**What is being asked**
Pictures should be omitted; restate word for word the lines from the one holding "This screenshot has width=600, height=402." through the last line of the entries below.

===== Dataset extract

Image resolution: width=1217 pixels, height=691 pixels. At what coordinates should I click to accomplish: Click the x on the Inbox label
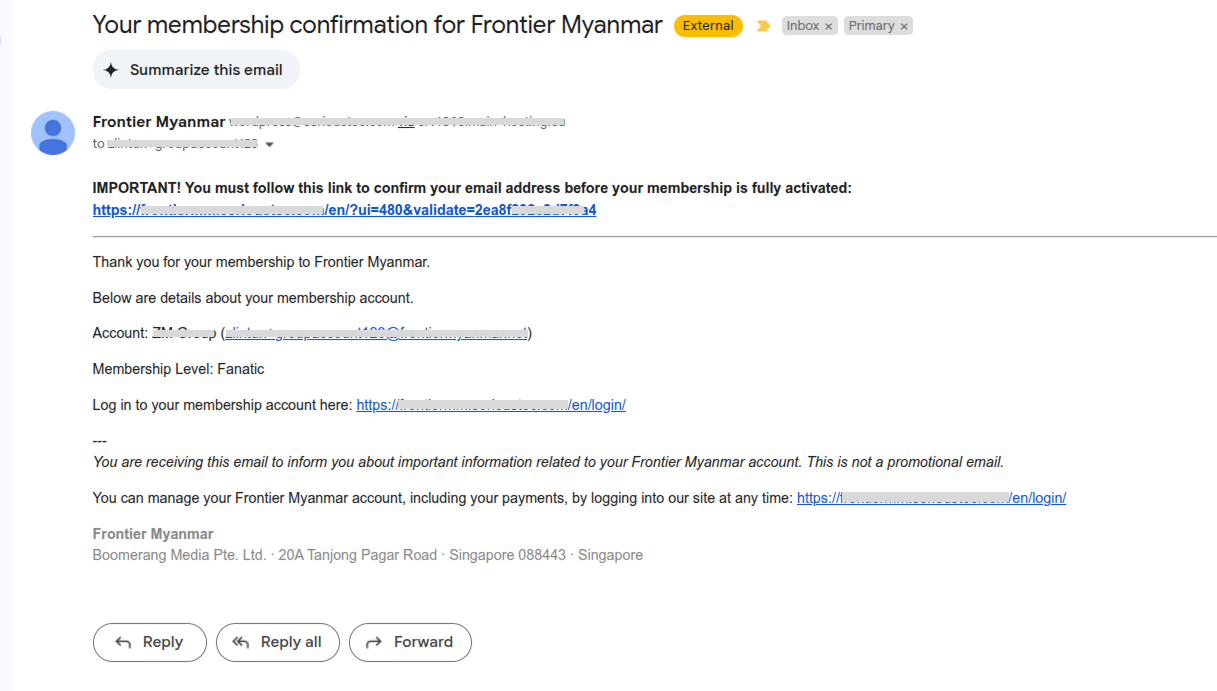point(830,25)
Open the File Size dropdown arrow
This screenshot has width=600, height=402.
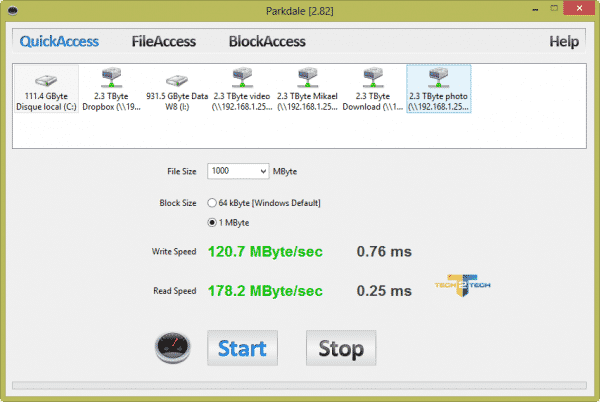[x=263, y=171]
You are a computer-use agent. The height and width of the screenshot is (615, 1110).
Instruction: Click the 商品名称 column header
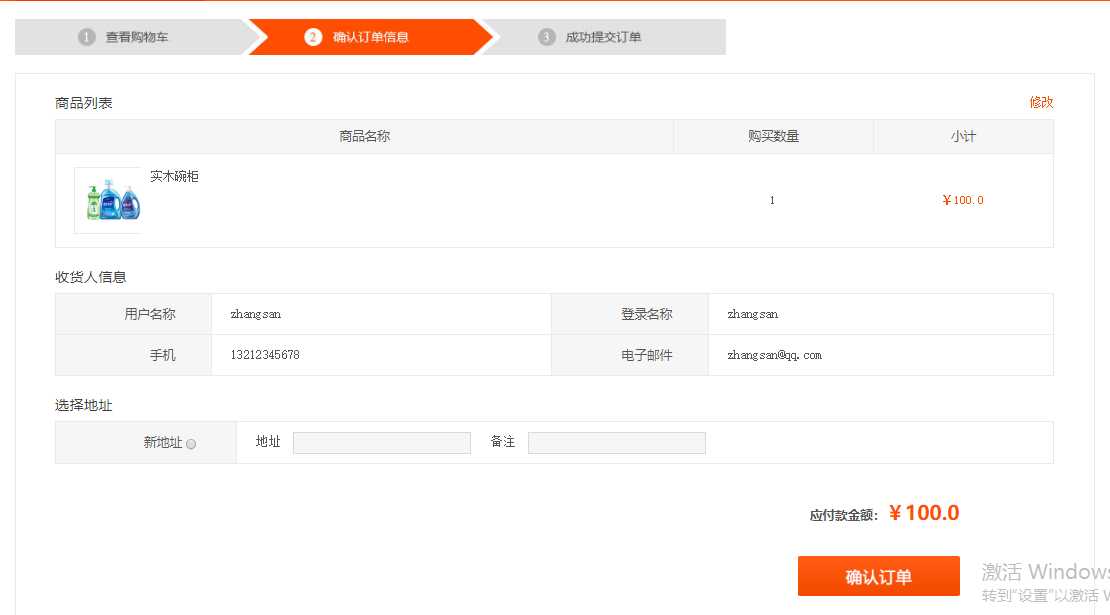point(364,136)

==========

**Your response**
This screenshot has width=600, height=402.
[x=263, y=171]
You are a computer-use agent. The height and width of the screenshot is (615, 1110).
Instruction: Click the 商品名称 column header
point(364,136)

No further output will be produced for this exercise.